As school boards become new battlegrounds for the country's bitterly divided electorate, voters in the Littleton Public Schools Board of Education election rejected hot-button issues, electing candidates steeped in public education experience.
The race itself proved to be an outlier among other board races in districts across the Denver metro area, such as Douglas County and Cherry Creek, that saw tensions rise between candidates over mask-wearing policies. Candidates for LPS school board largely stayed above the fray, unanimously agreeing that masking policies had to be followed.
One candidate, however, staked much of his campaign on his opposition to critical race theory, another divisive flashpoint that has swept across school districts. Dale Elliott, an Air Force veteran, came in last in the race, signaling most voters' lack of desire to engage in the issue. Instead, voters' top two picks for board seats were a board incumbent and a community college educator.
Angela Christensen, who was appointed to finish a term on the board last year, topped the other four candidates with 26.2% of the vote.
Christensen has volunteered more than 8,500 hours for LPS and has served on several educational committees.
“I feel like it was evident that our district values experience,” Christensen said in an interview with Colorado Community Media. “It felt good that what I thought was true was actually true.”
In second place was Joan Anderssen, a current faculty member at Arapahoe Community College, who secured 22.7% of the vote. Anderssen said she is excited to get to work on projects that will fundamentally improve students' learning experience.
Two key campaign pledges for her were bolstering the recently unveiled Career Exploration Center to hone students' trade skills for employment following high school, as well as shoring up concurrent enrollment, in which students simultaneously earn high school and college credits.
"I think we're going to have a strong board," Anderssen said.
The third and final seat was won by Andrew Graham, president and CEO of a healthcare consulting firm, with 19.8% of the vote.
Graham focused on mental health during his campaign and said the district needed more resources and open discussions about the ever-present crisis amongst students, faculty and staff.
“(Students are) still going through a very rough social time,” Graham said. “Mental health is at the center of coming back together.”
Jon Lisec, a software engineer, fell short of the votes needed to win a seat on the board, coming in fourth with 17.1% of the vote. Elliot, the air force veteran, came last with 14.2% of the vote.
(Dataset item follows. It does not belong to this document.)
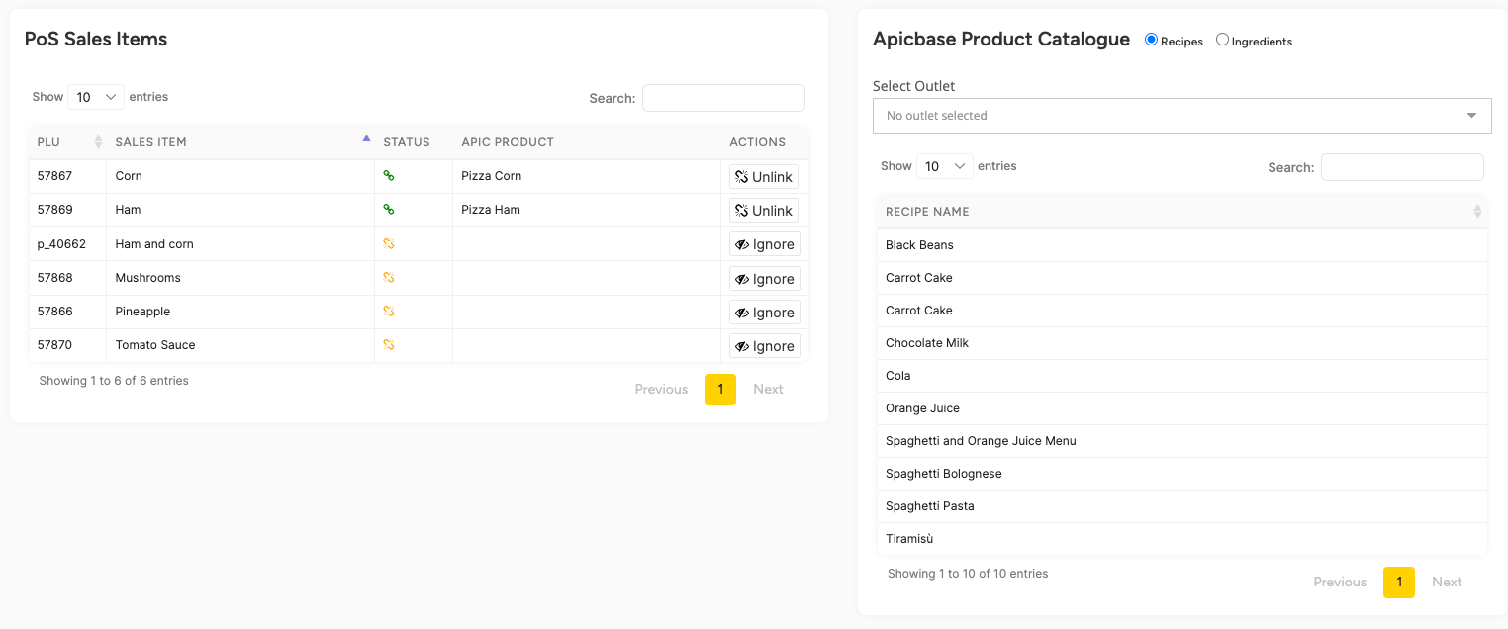Open Product Catalogue entries-per-page dropdown
Viewport: 1508px width, 629px height.
945,166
Along with critical race theory, Elliott had made several comments during an Oct. 6 forum that veered into controversy. On equity, Elliott was the only candidate to explicitly say he opposed tailoring students' education to meet their needs, saying it was “hard to achieve” and that “in our country today we're trying to force that.” He also said he thinks Planned Parenthood “kills kids,” eliciting several gasps from audience members.
But most voters did not choose to elect Elliott to a board seat, instead opting for candidates who largely refrained from politically charged messaging.
Christensen, the board incumbent, said she was encouraged that LPS “kept politics out of the board” during the race.
“We have something really special in LPS that some of our larger neighboring districts have lost,” she said. “We've preserved the integrity of the education of the board of LPS.”
Graham, the healthcare consultant, said he still welcomes a diverse set of views from board members and the community but that everyone needs to strive to work together.
“At the end of the day we are a pretty cohesive, looking out for ourselves group,” he said. “I'm proud of us.”
By avoiding much of the furor that has turned other school races into political spectacles, candidates said they were able to focus more on the pressing issues facing LPS.
Funding remains a challenge for the district, which has been forced to close several schools in the recent few years over budgetary restrictions.
Christensen said the failure of statewide propositions 119 and 120, which some opponents feared would have diverted state money for education, is a win for public education funding. She now hopes that state lawmakers will be ready to work with districts like LPS to find sustainable funding solutions as opposed to continuing “putting on Band-Aids,” Christensen said.
“We have to remain optimistic,” she said. “There's still a lot of work to do.”
Despite the challenges, Graham said LPS is not a “broken school district” and has vowed to work with board members to “Keep us at a level of excellence that we've become very used to.”
“I like this new board. This looks like a very collaborative group,” he said.